そのなかで、比較的みかけるロルカセリンを紹介します。
エーザイが開発した薬で2012年にFDAに肥満治療薬として認可されていますが、日本では認可されていません。
セロトニン2C受容体作動薬に分類され、脳内視床下部に作用して食欲を抑え、体重を減少させる薬です。
1日2回投与の薬ですが、2016年には、1日一回製剤が出たようです。https://www.eisai.co.jp/news/news201652.html
このクラスの薬に、心臓弁膜症などの副作用のため、1997年に販売を禁止、回収になったフェンフルラミンがあります。2001年頃に日本で数千人規模で肝障害が起きたニトロソフェンフルラミンも同系統です。

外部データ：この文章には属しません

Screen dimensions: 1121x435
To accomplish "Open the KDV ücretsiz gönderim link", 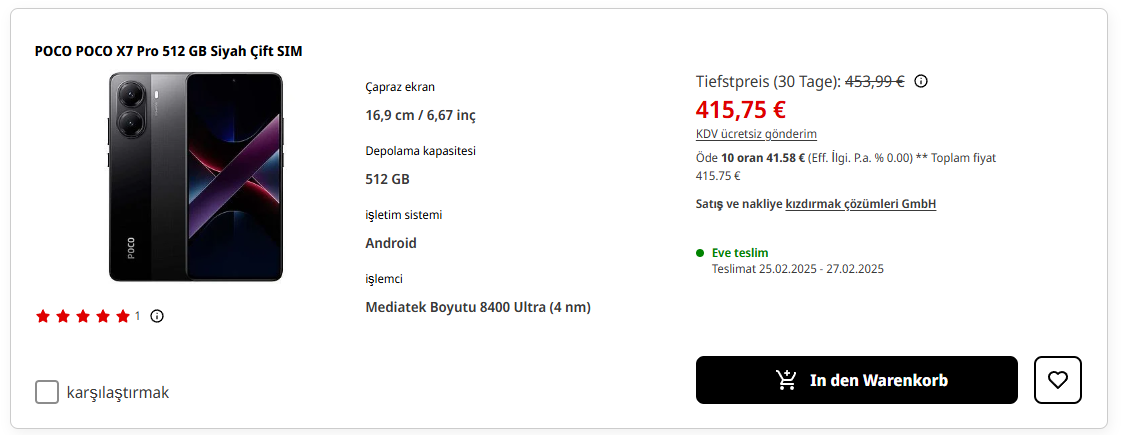I will 756,134.
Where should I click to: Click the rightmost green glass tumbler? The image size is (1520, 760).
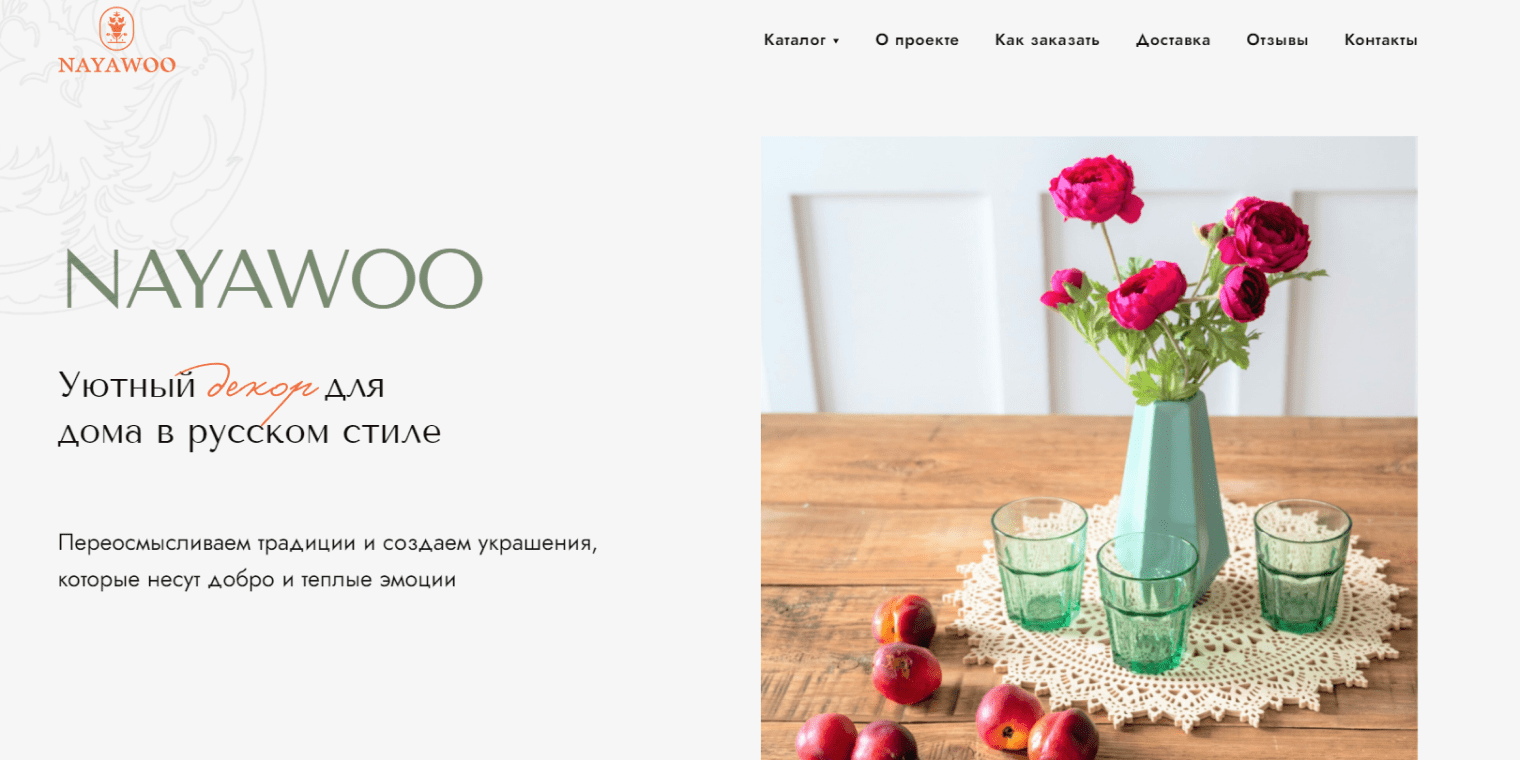click(1302, 564)
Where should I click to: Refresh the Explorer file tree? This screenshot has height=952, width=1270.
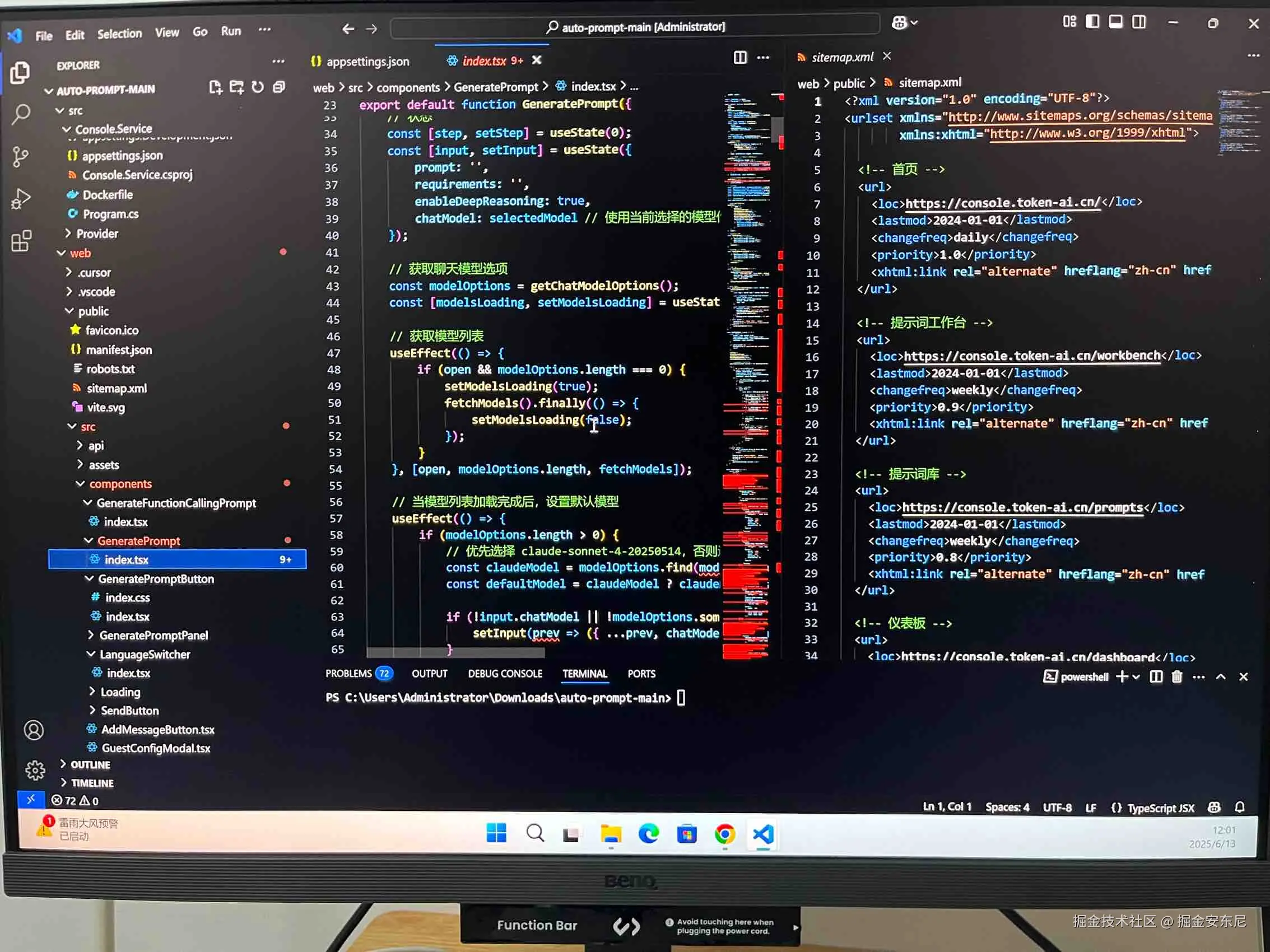pos(258,87)
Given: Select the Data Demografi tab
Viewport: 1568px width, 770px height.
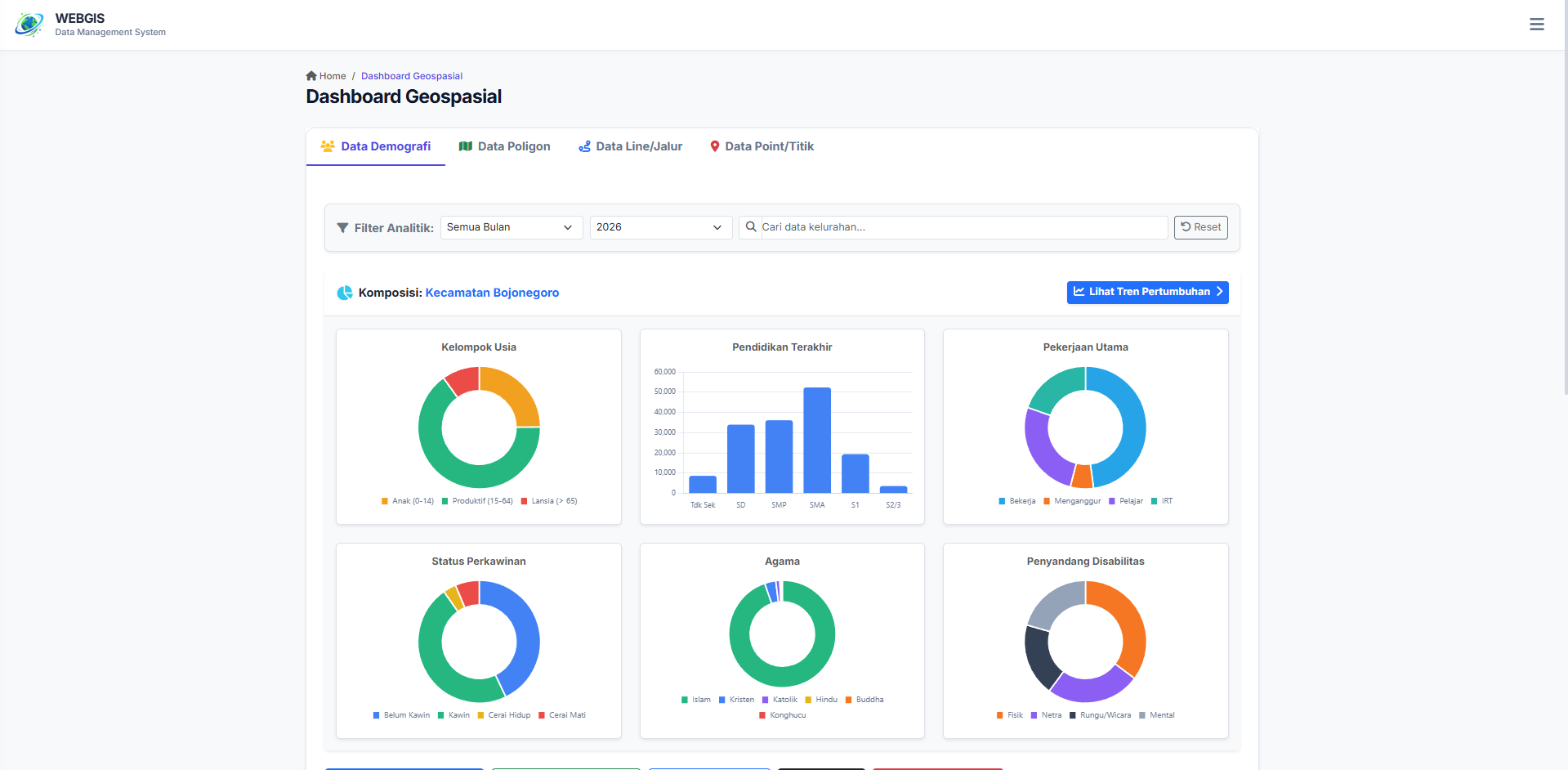Looking at the screenshot, I should 376,146.
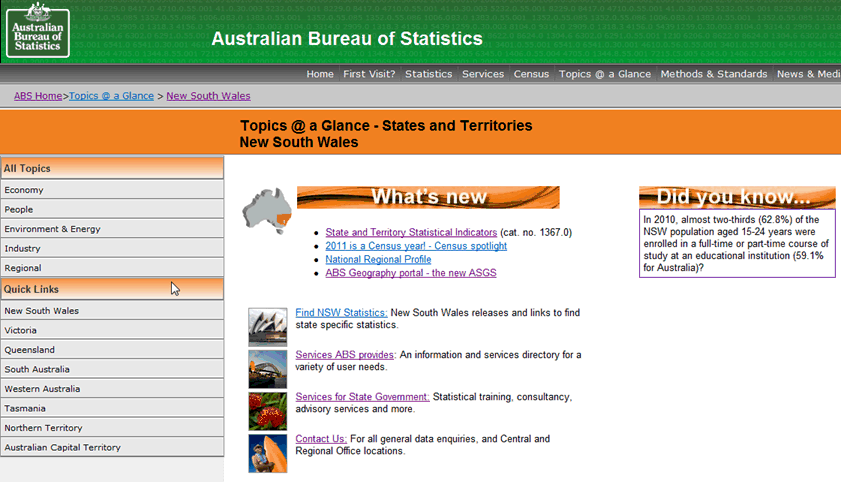Viewport: 841px width, 482px height.
Task: Choose Victoria from Quick Links
Action: [22, 330]
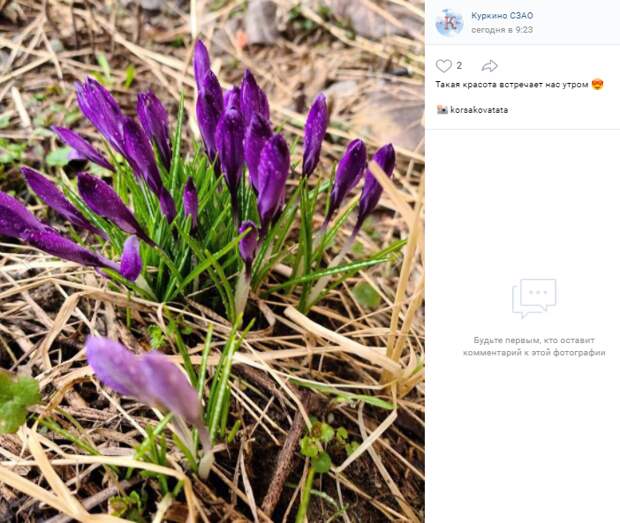Click the empty comments speech bubble icon
The height and width of the screenshot is (523, 620).
(x=534, y=298)
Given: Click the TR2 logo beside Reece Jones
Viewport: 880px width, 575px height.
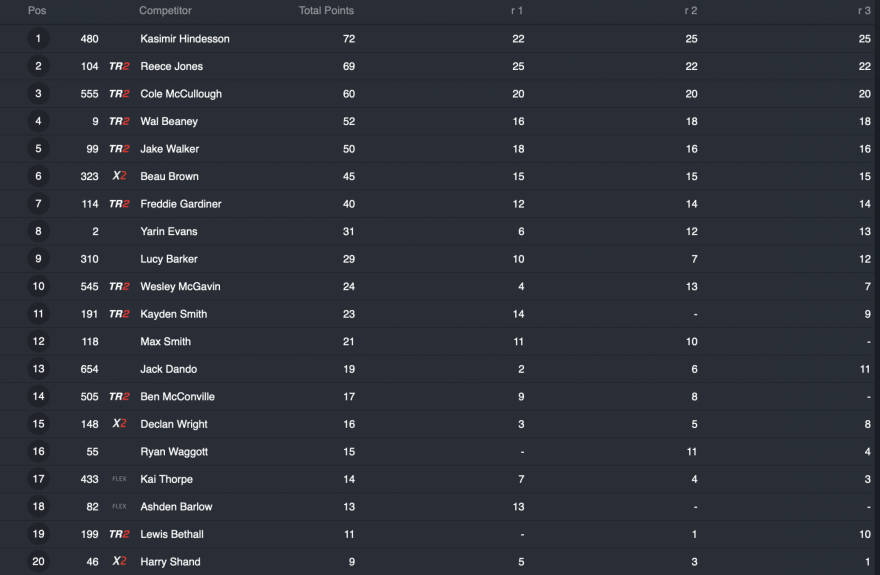Looking at the screenshot, I should (x=119, y=66).
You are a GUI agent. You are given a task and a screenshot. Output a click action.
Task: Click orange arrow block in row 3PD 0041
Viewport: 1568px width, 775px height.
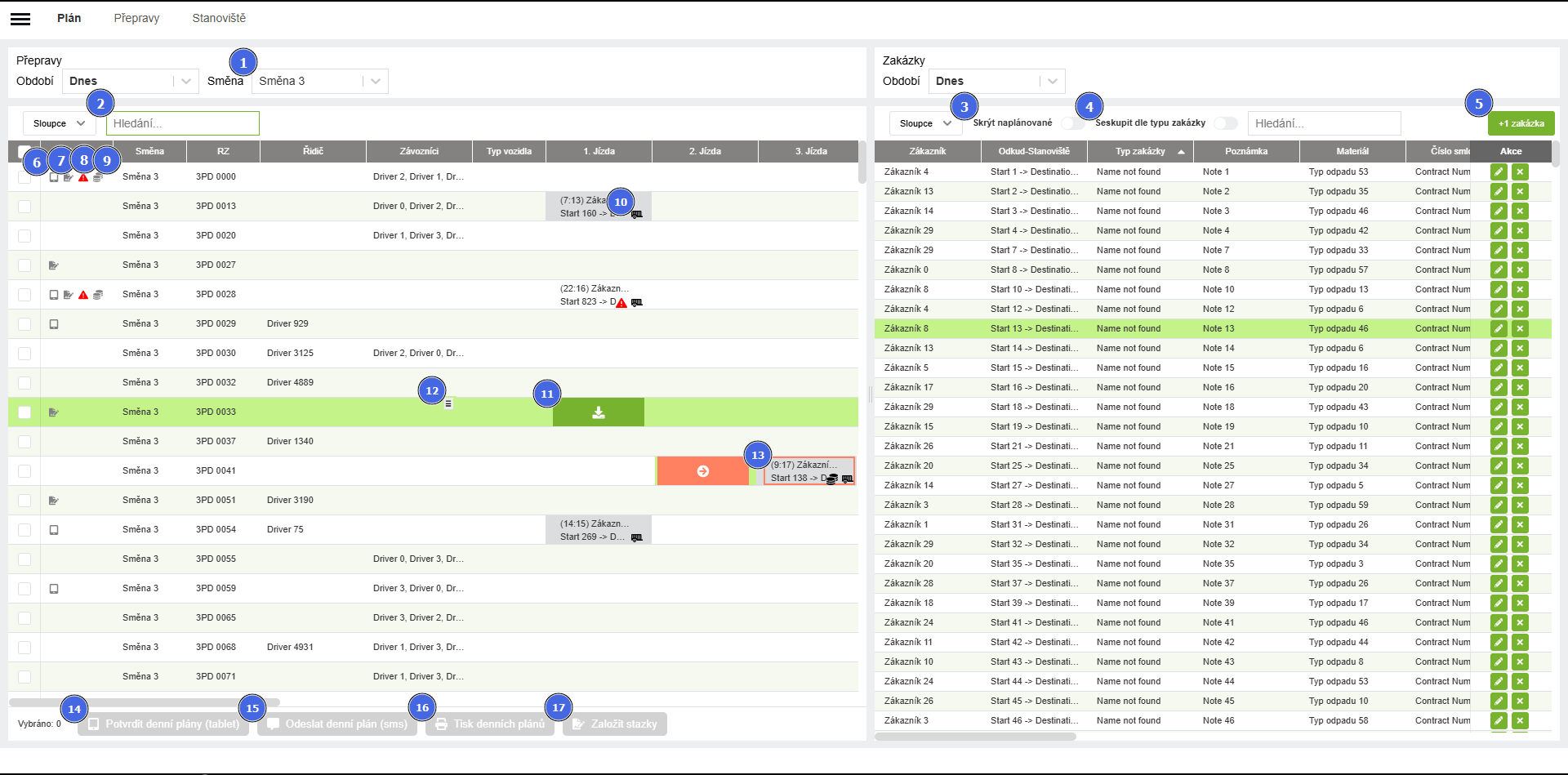click(x=702, y=471)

構造はやはり抗うつ薬に近く、弁膜症に加え、精神への影響も懸念されていましたが、1年間の観察ではプラセボと差は無いようです。
効果としては、1年間で
対照群: 2.16±0.14%(1499人)
ロルカセリン: 5.81±0.16% (1538人)
と、有意な体重減少を認め、3.6%程の差がみられています。
まだ歴史が浅いので、長期間使った場合の影響は不明です。
私としては、はっきりいって、お薦めできません。
一部の美容クリニックでは処方しているようですが、当クリニックで扱う予定はありません。